Noli Me Tangere (Не трожь меня) - страница 9



Воздух в подвале был тяжёлым, как свинец, пропитанным запахом плесени, старой бумаги и тем же странным сладковатым оттенком, который теперь казался ещё более отталкивающим. Макс смог определить его ещё точнее: это был сладковатый металлический запах, как кровь на языке, прикушенном в порыве страсти или боли.

Наконец он достиг подножия лестницы. Слабый свет, казалось, исходил из ниоткуда, позволяя ему видеть очертания стен. И то, что он увидел, заставило его содрогнуться.

Стены подвала были испещрены надписями. Не бессмысленными граффити, а аккуратными строчками, выведенными её почерком. Но что-то было не так. Надписи были сделаны, казалось, разными чернилами – то чёрными, как ночь, то красными, как запекшаяся кровь, то странного фиолетового оттенка, от которого у Макса начинала болеть голова. Фразы накладывались друг на друга, перекрывая предыдущие, образуя причудливый, хаотичный узор, словно она отчаянно пыталась что-то сказать, но не могла подобрать нужные слова. Он читал, пытаясь расшифровать смысл: «Он не видит, что я исчезаю»; «Я уже призрак»; «Макс, прости…»

И где-то между этими словами, написанными фиолетовыми чернилами, проступала одна повторяющаяся фраза: «Он забрал её…»

Последняя фраза повторялась снова и снова, с каждым разом становясь все менее разборчивой, как будто рука, писавшая ее, теряла силы, как будто жизнь утекала сквозь нее, оставляя лишь бессвязные обрывки слов и отчаяние на стене.

В центре комнаты, словно надгробный камень, стоял мольберт с последней картиной Алисы. На полотне, освещённом тусклым неземным светом, Алиса изобразила саму себя, стоящую по колено в чёрной воде. Но теперь, когда Макс приблизился, замирая от предчувствия, он понял, что это невода. Это была тень, густая и тягучая, словно живая, тянущаяся от его собственных ног на полу подвала и принимающая форму человеческого силуэта. Чем дольше он смотрел, не в силах отвести взгляд от этого кошмарного видения, тем отчётливее становились черты лица в этой тени – его собственные черты, но искажённые гримасой ужаса, словно отражающей всю боль и страх, которые Алиса пыталась скрыть от него при жизни.

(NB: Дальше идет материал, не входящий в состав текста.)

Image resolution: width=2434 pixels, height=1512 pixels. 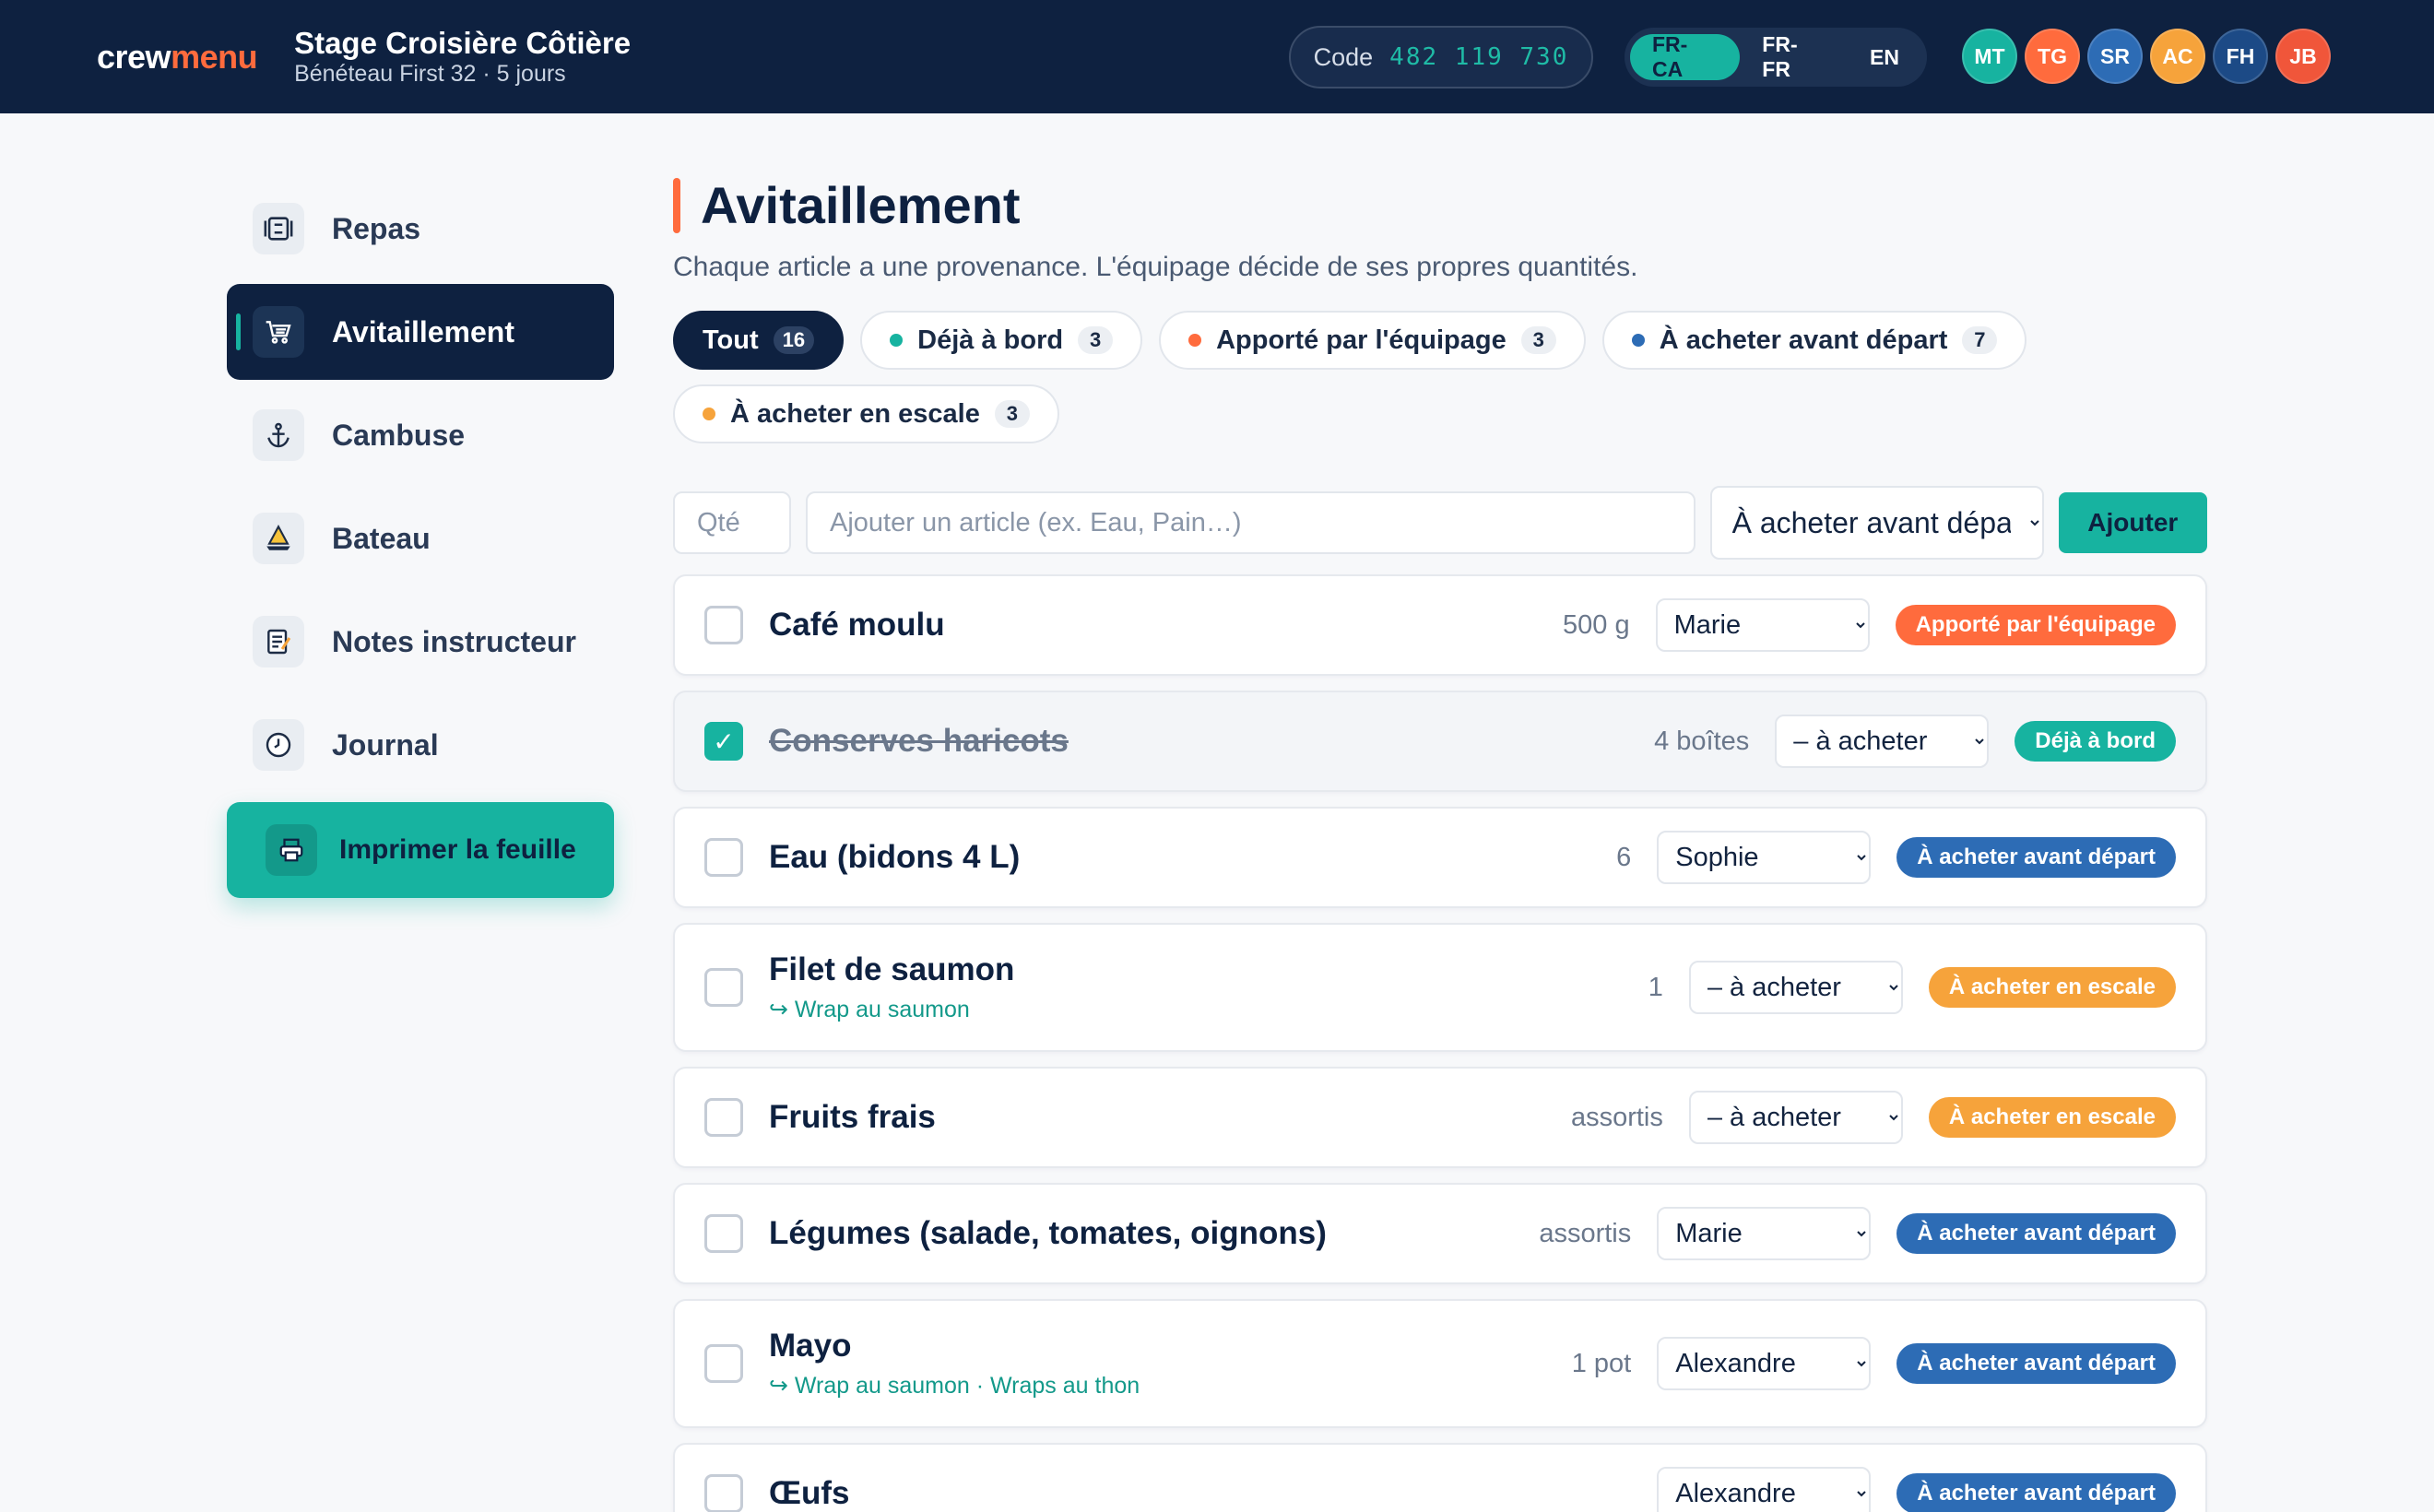 I want to click on avatar: JB, so click(x=2303, y=57).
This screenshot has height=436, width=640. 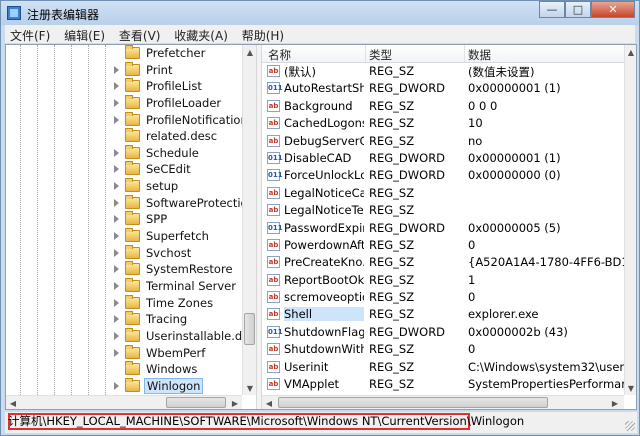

На табурете перед мольбертом, как печальный трофей, лежал старый магнитофон «Весна-202» – точная копия того, что был у него в машине, пережиток прошлого, наполнившийся теперь зловещим смыслом. На нем покоилась кассета с этикеткой, на которой дрожащей рукой было выведено: «Слушай один». Буквы плясали, словно их автор боролась с непостижимой силой, чтобы оставить это последнее послание.

Рядом с магнитофоном стояла чашка с остывшим чаем, давно забытая, с зеленоватой плёнкой плесени, расползающейся по поверхности, словно ядовитая флора. В ней отражался свет – не от лампы, не от окна, а от невидимого источника, пульсирующего в самой глубине подвала, словно дышащего злобой. Макс протянул руку, не в силах сопротивляться жуткому любопытству, и в этот момент чашка внезапно треснула пополам, словно по ней ударили невидимым молотком, и разлетелась на осколки, словно предвестник беды.

Не обращая внимания на предостережение, охваченный леденящим душу отчаянием, Макс нажал кнопку «воспроизвести» на магнитофоне. Механизм сначала заскрипел, протестуя против возвращения к жизни, затем издал звук, похожий на вздох, словно сам подвал вздохнул, готовясь раскрыть свои ужасные секреты, и запись началась. Ее голос звучал ровно, без слез, с пугающим спокойствием, но с той особой интонацией, с той нежностью, смешанной с болью, которую он узнал бы из миллиона других.